Development of Calvarial-Derived Osteogenic Cells on GDF-5 Coated Nanoporous Titanium Surfaces

This study evaluated the impact of a single variation in the etching time of H2SO4/H2O2-treated titanium (Ti) surfaces on the adsorption of growth and differentiation factor-5 (GDF-5) and their effects on the acquisition of the osteogenic phenotype in vitro. Rat primary calvarial osteogenic cells were grown for up to 14 days on the following Ti surfaces: (1) 30 min: nanotopography obtained with a 1:1 mixture of H2SO4/H2O2 for 30 min (control); (2) 30 min + GDF-5: a 30 min-etched Ti sample adsorbed with recombinant human (rh) GDF-5; (3) 4 h: nanotopography obtained with a 1:1 mixture of H2SO4/H2O2 for 4 h (control); (4) 4 h + GDF-5: a 4 h-etched Ti sample adsorbed with rhGDF-5. The GDF-5 adsorption procedure was carried out on the day before cell plating using 200 ng/mL rhGDF-5 overnight at 4 °C. The 30 min- and 4 h-etched Ti samples exhibited a high hydrophilic network of nanopits with a tendency towards larger nanopits for the 4 h group, which corresponded to an enhanced GDF-5 adsorption.

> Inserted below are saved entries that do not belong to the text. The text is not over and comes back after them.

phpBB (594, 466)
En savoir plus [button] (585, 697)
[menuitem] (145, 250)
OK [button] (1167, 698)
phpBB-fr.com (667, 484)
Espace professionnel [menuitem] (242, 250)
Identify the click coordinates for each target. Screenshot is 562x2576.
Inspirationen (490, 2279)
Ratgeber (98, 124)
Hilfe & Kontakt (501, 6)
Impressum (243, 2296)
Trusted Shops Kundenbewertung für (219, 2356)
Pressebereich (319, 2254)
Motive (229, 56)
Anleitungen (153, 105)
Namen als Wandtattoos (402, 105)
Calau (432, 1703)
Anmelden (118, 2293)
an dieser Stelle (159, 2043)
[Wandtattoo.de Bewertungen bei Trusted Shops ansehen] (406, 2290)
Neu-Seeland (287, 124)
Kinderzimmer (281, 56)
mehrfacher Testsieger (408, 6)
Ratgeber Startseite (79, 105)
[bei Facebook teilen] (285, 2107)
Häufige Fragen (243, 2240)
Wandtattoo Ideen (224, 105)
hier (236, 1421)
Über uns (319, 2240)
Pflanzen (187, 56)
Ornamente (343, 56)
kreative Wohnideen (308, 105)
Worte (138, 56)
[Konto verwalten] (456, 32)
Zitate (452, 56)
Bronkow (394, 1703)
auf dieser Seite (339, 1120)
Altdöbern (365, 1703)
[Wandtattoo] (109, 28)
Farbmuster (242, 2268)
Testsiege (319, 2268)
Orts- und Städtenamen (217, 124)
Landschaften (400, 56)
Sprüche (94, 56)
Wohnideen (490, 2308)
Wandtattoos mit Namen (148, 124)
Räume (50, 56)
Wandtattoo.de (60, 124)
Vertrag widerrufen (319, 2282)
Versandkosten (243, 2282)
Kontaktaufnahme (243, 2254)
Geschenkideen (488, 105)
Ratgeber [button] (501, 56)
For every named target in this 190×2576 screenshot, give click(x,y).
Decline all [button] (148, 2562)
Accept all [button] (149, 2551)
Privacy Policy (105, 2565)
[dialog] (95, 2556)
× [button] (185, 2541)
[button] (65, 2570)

For both etching times, coating with GDF-5 resulted in less hydrophilic surfaces that supported (1) a reduction in the proportion of spread cells and an enhanced extracellular osteopontin labeling at early time points of culture, and (2) increased alkaline phosphatase activity preceding an enhanced mineralized matrix formation compared with controls, with a tendency towards higher osteogenic activity for the 4 h + GDF-5 group. In conclusion, the osteogenic potential induced by the GDF-5 coating can be tailored by subtle changes in the nanotopographic characteristics of Ti surfaces.